- Born: September 5, 1914 Thunder Bay, Ontario, Canada
- Died: January 18, 2000 (aged 85)
- Height: 5 ft 5 in (165 cm)
- Weight: 135 lb (61 kg; 9 st 9 lb)
- Position: Goaltender
- Played for: Port Arthur Bearcats Wembley Monarchs Kimberley Dynamiters
- National team: Canada
- Playing career: 1931–1951

= Arthur Nash (ice hockey) =

Canadian ice hockey player

Arthur Lawrence "Jakie" Nash (September 5, 1914 – January 18, 2000) was a Canadian ice hockey player who competed in the 1936 Winter Olympics as a member of the Canadian ice hockey team, which won the silver medal.

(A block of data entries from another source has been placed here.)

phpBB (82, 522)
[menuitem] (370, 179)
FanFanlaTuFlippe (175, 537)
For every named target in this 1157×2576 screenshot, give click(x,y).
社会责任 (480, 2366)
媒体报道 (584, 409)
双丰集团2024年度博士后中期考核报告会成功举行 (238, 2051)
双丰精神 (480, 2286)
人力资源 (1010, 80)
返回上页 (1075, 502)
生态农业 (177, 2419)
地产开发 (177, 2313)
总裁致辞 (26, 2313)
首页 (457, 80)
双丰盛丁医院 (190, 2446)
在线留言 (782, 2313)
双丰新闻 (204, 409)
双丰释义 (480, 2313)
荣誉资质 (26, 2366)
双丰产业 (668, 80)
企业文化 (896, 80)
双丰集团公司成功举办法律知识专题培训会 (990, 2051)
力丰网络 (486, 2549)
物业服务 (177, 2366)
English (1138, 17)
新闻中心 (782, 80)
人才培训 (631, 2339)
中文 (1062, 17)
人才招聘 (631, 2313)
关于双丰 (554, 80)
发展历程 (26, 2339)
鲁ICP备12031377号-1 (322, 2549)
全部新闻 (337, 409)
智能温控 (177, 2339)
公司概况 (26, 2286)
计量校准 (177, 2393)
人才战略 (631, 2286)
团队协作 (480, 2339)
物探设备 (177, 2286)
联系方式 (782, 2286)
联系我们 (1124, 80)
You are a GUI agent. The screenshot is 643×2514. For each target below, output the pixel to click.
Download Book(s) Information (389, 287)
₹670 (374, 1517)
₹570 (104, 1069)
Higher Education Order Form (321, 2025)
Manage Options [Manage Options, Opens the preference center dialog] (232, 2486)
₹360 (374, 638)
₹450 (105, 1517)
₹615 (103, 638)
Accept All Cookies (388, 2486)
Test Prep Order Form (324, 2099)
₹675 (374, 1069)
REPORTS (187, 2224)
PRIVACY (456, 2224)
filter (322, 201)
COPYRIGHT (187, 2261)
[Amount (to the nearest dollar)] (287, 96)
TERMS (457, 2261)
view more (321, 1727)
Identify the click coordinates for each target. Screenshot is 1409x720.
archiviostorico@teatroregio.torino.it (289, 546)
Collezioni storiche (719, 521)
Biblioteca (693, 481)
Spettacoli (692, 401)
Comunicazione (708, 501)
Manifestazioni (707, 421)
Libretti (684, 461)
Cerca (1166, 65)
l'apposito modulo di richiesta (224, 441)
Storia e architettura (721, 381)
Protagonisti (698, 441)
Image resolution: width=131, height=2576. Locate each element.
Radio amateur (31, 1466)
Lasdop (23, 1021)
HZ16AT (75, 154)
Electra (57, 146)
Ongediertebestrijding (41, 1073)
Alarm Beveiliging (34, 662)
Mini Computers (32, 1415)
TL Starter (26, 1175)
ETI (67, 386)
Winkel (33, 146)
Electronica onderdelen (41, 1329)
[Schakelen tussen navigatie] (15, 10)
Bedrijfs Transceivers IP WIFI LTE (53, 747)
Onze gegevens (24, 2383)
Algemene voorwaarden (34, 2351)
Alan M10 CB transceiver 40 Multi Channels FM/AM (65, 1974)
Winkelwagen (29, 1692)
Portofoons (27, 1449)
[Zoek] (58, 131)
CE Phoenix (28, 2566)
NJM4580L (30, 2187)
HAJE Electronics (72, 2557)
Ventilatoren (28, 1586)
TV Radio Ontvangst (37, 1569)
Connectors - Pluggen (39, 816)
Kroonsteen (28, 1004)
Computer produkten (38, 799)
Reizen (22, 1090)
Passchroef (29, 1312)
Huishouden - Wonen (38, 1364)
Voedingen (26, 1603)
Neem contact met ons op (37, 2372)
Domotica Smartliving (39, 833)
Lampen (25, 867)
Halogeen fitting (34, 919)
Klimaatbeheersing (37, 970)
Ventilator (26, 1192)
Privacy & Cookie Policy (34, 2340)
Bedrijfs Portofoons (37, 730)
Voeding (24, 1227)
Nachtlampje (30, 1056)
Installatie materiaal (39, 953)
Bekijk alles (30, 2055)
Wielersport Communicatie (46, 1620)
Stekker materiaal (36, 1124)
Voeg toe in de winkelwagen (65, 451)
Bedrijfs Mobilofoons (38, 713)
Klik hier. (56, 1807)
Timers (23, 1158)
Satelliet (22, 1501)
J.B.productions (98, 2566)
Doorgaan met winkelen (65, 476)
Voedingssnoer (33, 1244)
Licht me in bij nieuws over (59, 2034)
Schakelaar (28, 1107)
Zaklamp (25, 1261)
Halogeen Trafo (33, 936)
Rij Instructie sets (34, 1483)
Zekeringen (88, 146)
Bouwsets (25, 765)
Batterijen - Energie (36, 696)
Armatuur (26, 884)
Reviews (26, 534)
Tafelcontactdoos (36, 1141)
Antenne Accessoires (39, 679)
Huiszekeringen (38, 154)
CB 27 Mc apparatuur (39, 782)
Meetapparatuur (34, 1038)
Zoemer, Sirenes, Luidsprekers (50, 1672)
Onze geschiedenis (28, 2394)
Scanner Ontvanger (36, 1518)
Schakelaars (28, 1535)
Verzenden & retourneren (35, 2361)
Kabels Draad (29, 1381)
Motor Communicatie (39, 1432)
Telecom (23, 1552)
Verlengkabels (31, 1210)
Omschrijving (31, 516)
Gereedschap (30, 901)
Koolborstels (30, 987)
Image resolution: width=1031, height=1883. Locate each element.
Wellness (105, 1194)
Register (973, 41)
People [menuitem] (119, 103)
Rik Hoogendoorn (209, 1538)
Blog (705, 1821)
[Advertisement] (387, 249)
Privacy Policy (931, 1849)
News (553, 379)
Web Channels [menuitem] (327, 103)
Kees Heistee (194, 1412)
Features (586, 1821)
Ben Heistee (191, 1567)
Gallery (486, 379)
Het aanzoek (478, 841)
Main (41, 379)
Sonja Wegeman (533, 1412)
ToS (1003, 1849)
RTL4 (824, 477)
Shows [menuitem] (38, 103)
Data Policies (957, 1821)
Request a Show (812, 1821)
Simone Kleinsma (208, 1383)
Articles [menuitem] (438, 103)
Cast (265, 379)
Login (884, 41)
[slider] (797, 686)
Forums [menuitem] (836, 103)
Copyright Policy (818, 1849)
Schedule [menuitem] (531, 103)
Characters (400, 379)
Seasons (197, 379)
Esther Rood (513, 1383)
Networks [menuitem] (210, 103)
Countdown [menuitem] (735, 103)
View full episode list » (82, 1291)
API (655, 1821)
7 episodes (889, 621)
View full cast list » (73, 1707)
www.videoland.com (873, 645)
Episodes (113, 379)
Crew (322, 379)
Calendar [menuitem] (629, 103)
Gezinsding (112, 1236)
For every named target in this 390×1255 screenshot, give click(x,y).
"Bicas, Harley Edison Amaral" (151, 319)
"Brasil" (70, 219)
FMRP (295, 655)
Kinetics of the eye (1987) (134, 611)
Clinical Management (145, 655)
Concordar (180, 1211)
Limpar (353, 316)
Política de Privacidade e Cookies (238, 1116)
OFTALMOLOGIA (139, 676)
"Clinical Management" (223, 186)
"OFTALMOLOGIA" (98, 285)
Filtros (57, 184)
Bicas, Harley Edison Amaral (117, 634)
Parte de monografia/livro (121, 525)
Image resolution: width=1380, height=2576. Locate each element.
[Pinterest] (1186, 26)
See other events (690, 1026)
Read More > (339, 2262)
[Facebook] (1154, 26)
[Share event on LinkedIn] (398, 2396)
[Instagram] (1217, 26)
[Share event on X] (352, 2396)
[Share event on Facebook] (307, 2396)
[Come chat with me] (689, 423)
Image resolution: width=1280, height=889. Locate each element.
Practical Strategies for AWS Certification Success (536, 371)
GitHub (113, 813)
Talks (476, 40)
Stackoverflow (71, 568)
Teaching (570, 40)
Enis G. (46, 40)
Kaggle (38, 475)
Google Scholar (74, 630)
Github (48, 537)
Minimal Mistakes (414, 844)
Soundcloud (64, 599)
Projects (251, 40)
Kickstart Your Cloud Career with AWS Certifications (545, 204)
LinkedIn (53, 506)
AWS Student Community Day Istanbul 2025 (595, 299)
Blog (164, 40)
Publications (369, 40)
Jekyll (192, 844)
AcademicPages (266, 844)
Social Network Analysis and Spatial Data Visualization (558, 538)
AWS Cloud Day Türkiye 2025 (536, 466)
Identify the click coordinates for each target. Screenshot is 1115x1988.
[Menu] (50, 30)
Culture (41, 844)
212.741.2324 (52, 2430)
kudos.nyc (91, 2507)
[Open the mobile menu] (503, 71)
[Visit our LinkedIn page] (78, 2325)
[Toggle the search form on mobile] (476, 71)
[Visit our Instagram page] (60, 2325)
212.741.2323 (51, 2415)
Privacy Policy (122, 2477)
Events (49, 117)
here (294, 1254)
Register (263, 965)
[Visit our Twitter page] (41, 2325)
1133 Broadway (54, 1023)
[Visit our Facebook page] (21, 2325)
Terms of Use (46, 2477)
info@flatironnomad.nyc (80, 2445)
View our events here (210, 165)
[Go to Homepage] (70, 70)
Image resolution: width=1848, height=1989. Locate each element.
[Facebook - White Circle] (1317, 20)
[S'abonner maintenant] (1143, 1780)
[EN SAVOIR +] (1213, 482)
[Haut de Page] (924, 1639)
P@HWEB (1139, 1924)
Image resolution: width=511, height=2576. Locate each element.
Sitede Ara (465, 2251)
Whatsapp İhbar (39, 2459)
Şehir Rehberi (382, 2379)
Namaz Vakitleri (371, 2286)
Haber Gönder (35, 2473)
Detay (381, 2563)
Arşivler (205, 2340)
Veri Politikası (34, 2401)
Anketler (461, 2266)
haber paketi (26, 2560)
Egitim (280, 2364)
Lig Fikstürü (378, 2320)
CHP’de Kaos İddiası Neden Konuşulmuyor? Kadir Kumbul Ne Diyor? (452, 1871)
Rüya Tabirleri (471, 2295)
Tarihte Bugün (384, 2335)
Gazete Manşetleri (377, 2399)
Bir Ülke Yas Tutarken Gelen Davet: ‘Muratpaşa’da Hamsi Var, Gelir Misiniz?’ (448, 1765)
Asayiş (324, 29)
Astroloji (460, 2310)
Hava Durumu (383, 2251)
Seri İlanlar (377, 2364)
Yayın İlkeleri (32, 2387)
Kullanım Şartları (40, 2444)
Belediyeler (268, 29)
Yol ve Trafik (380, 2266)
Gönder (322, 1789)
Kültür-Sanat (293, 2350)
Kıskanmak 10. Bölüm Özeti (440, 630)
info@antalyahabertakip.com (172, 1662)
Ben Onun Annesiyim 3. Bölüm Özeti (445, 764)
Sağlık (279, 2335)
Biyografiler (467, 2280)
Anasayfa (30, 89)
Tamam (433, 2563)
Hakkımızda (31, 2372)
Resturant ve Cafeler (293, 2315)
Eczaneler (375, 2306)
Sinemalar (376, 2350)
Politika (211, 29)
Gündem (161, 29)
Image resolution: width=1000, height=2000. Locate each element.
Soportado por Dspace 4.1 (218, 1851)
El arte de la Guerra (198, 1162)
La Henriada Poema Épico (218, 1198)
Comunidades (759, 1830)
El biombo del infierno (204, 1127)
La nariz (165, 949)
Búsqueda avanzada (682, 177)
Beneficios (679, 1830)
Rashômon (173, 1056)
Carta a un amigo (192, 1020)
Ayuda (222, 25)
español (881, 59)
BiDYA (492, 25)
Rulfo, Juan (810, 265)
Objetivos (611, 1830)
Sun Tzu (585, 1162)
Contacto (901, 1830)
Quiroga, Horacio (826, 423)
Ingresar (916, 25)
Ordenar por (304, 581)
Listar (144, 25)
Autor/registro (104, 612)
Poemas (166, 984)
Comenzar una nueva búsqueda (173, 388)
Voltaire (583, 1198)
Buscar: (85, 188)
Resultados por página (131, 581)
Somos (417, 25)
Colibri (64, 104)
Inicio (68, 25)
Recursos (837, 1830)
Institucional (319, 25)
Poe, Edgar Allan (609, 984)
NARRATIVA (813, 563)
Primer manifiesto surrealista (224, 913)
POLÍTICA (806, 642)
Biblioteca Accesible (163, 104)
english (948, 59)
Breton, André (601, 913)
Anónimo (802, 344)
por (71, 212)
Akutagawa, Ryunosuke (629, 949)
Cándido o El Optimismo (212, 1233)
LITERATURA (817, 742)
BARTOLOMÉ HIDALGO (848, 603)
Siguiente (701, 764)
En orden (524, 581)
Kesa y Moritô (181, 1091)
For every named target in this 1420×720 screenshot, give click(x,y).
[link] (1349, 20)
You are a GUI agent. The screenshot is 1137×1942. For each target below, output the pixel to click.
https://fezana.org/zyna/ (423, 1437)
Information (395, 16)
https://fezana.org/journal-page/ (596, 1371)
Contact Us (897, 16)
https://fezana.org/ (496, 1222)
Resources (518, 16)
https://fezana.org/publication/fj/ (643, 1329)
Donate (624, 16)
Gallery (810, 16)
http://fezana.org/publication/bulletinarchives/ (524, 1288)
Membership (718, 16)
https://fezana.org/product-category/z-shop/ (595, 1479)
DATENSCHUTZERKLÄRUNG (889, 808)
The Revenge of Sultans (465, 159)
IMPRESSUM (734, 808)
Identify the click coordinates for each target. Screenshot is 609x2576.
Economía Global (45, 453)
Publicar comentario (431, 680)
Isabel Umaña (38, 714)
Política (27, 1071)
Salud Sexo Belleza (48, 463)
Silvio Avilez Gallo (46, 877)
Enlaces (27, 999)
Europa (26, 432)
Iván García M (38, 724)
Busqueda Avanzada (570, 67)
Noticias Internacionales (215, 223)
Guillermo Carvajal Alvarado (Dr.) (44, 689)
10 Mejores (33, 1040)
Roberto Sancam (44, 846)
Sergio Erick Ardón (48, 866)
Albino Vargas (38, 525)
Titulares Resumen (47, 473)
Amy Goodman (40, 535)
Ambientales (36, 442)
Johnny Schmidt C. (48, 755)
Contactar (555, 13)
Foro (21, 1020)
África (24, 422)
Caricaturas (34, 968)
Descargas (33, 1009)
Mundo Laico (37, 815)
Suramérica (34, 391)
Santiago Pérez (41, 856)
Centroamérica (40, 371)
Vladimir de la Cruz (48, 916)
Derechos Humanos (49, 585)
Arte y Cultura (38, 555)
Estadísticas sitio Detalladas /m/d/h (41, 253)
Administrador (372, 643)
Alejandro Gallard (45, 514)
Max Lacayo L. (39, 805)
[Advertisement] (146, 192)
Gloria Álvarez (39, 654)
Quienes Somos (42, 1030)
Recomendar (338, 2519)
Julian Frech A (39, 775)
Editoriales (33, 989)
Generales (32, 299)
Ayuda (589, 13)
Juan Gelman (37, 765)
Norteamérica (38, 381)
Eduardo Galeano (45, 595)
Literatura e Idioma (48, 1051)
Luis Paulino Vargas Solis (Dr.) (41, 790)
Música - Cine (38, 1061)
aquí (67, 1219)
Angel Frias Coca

Nash was a member of the 1936 Port Arthur Bearcats, which won the silver medal for Canada in ice hockey at the 1936 Winter Olympics. In 1987 he was inducted into the Northwestern Ontario Sports Hall of Fame as a member of that Olympic team.

==Early life==
Born in Thunder Bay, Ontario, Nash was a goaltender for the Port Arthur Bearcats, a hockey team based in Port Arthur, Ontario.

== Career ==
In 1935 the Bearcats were the runner-up in the Allan Cup, which earned him a trip to represent Canada at the 1936 Winter Olympics ice hockey event where he won the Silver Medal. After the Olympics he moved to England and played for the Wembley Monarchs in the English National League from 1936 through 1938. He later returned to Canada and played at least one full season (1941–1942) with the Kimberley Dynamiters of the Alberta-British Columbia Senior League. He was still playing internationally as late as 1948.

Nash later retired to Fairmont Hot Springs, British Columbia.